**RECORD EXTRACTS**
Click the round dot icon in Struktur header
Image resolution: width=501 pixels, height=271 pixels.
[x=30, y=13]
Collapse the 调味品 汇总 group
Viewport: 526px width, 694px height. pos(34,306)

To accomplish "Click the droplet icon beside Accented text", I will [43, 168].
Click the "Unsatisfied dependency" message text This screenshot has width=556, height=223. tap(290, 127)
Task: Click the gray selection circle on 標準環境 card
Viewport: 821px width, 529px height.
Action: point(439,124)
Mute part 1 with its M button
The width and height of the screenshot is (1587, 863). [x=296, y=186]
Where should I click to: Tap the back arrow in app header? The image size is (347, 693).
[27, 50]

--

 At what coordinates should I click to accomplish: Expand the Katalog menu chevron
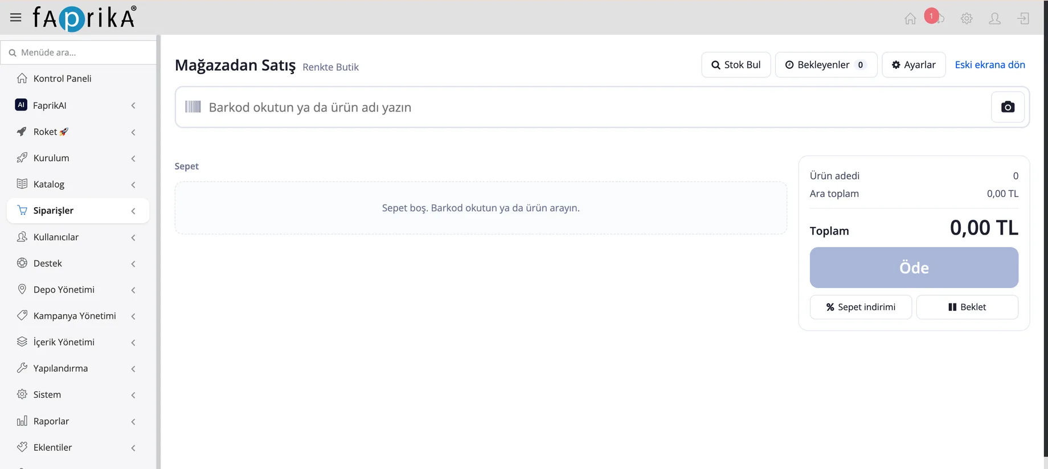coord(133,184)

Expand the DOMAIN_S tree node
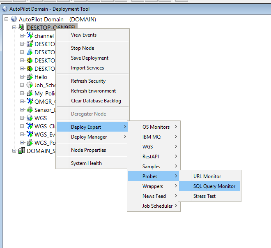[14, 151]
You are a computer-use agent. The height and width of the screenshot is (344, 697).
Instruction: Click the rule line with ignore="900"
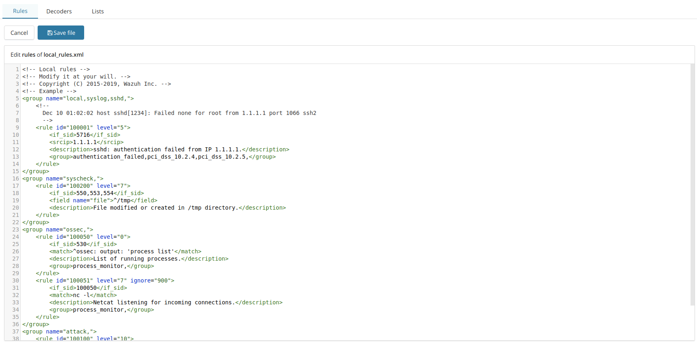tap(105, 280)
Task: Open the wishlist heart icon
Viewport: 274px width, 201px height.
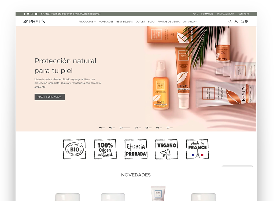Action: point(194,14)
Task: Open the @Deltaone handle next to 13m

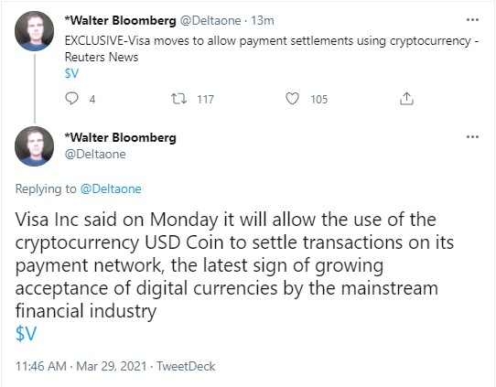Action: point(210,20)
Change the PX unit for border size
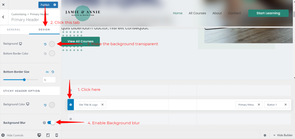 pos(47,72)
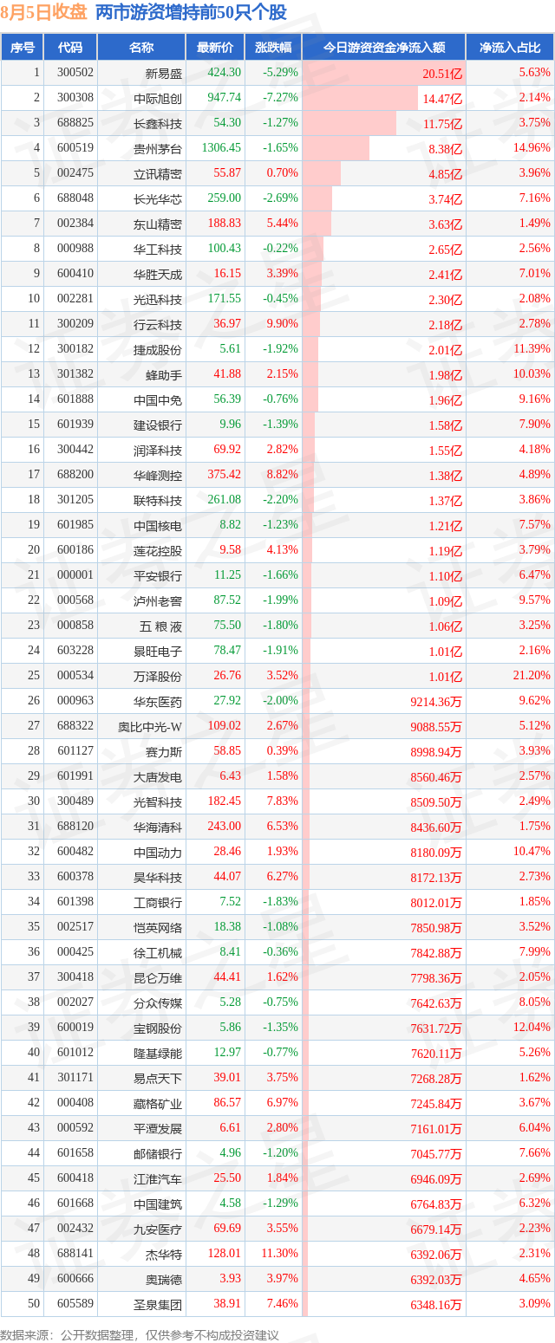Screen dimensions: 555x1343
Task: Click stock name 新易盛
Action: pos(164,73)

* * *

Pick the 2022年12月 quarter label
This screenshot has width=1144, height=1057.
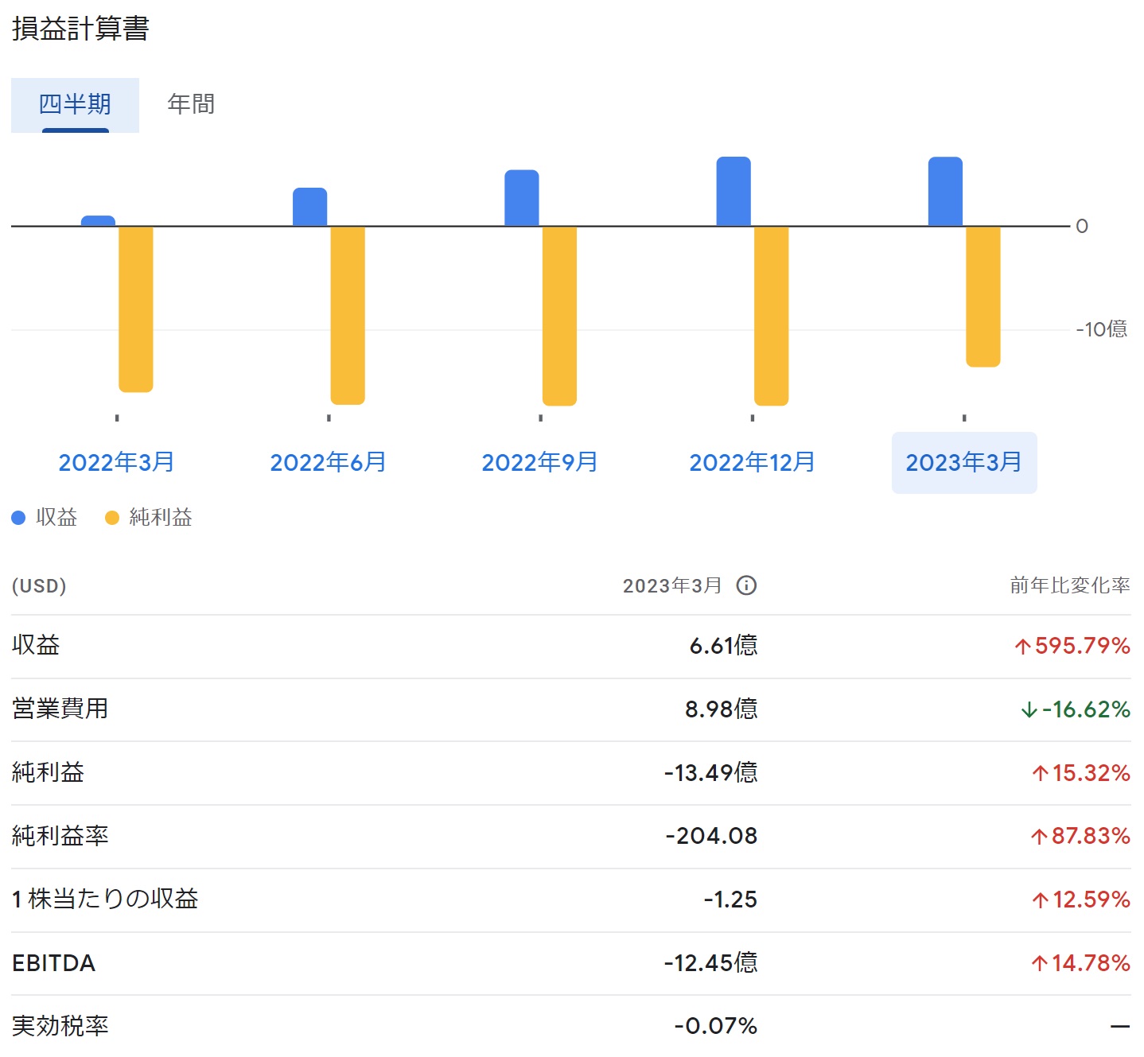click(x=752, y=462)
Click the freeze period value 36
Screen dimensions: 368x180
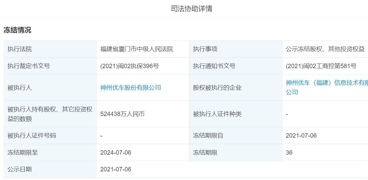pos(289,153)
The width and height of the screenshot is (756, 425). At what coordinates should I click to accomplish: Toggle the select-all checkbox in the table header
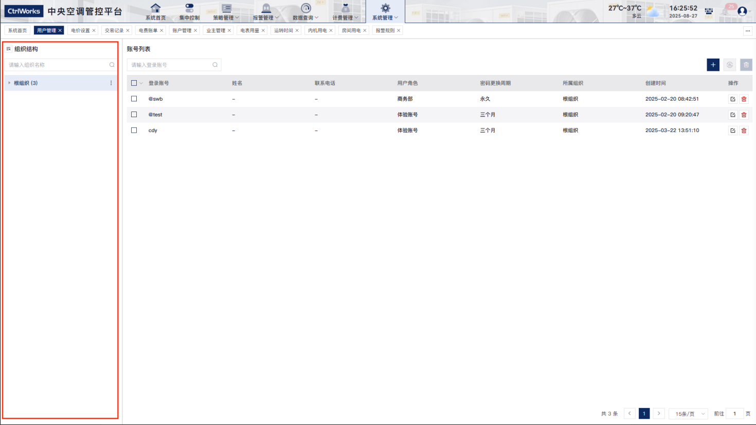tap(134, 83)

**WORK INSTRUCTION**
Only one stretch of the listing above is to be duplicated: the lines from the one containing "At what coordinates should I click to accomplish: Expand" through the one containing "Task: Open the wishlist heart icon", both included. Copy them exactly, minus the pictures.

**SOLUTION FOR THIS PROBLEM**
 At what coordinates should I click to accomplish: Expand the Katalog menu chevron
coord(133,184)

Expand the DOMAIN_S tree node
[14, 151]
You are a computer-use agent. The height and width of the screenshot is (344, 697).
Instruction: Click the rule line with ignore="900"
tap(105, 280)
Task: Open the wishlist heart icon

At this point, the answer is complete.